--- EXTRAIT DE L'ENTRETIEN ---
╔══

Lenín Montenegro : "J’ai couru toutes les étapes comme des courses d’un jour"
La révélation du Tour d’Équateur est l'un des plus grands talents du continent. À
21 ans, Lenín Montenegro a frappé fort en remportant une étape et en terminant cinquième du général. Surtout, il a marqué les esprits par son tempérament offensif et aurait pu gagner le général sans un jour sans. S'il n'évolue pas (encore) en Europe, le grimpeur/rouleur de Cayambe est ambitieux pour 2022. À
la découverte d'un champion à polir.
Lenín, comment as-tu commencé le cyclisme ?
J'ai commencé à l'âge de 14 ans pour imiter mon grand frère qui débutait à l'école de cyclisme de Cayambe. Cela m'a plu et petit à petit j'ai commencé à apprécier les entraînements avec mes amis. J'ai fait partie des sélections du Canton de Cayambe, puis de la province de Pichincha. Ensuite, à 17-18 ans, j'ai intégré la sélection nationale pour le championnat panaméricain.
As-tu également pratiqué le cyclisme sur piste et le VTT ?
Chez les minimes (infantil), j'ai débuté en pratiquant uniquement la route. Mais lorsque je suis passé dans la catégorie cadets (prejuvenil), j'ai appris la piste. Je n'aime pas forcément beaucoup cette discipline mais mes capacités étaient favorables pour la piste. Je m'en suis très bien sorti lors de mon premier championnat national en remportant la course aux points ainsi que la poursuite par équipes. En revanche, je pratique seulement le VTT lors de mes pré-saisons pour m'entrainer.

╚══

--- EXERCICE ---
D'après l'entretien ci-dessus, de quelles sélections Lenín Montenegro a-t-il fait partie ? Citez-les toutes. Vous n'aurez pas besoin des entrées ci-dessous.

--- DONNÉES FOURNIES ---
╔══

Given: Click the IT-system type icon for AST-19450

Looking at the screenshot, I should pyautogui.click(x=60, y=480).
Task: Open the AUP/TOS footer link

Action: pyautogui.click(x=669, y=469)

╚══
╔══

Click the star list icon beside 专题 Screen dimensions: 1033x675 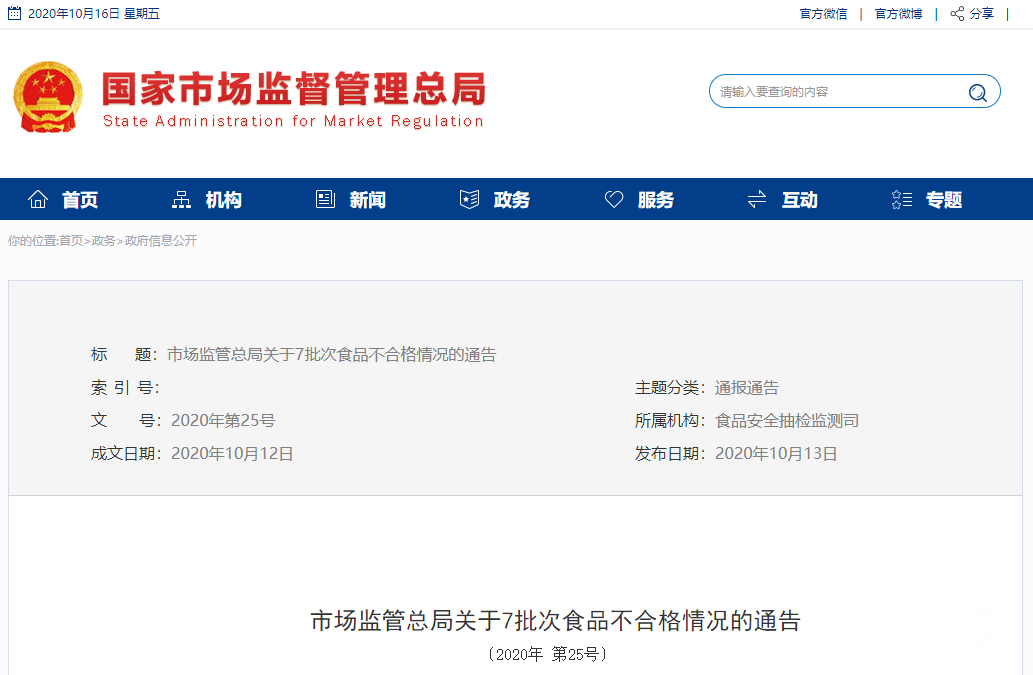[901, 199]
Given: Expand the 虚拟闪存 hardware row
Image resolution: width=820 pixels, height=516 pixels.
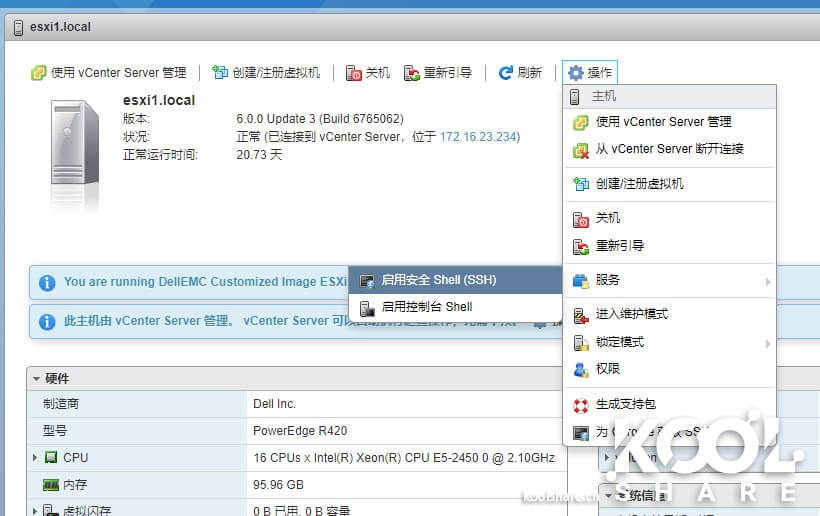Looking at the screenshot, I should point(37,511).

╚══

--- RÉSULTAT DE L'EXERCICE ---
- La sélection du Canton de Cayambe
- La sélection de la province de Pichincha
- La sélection nationale, pour le championnat panaméricain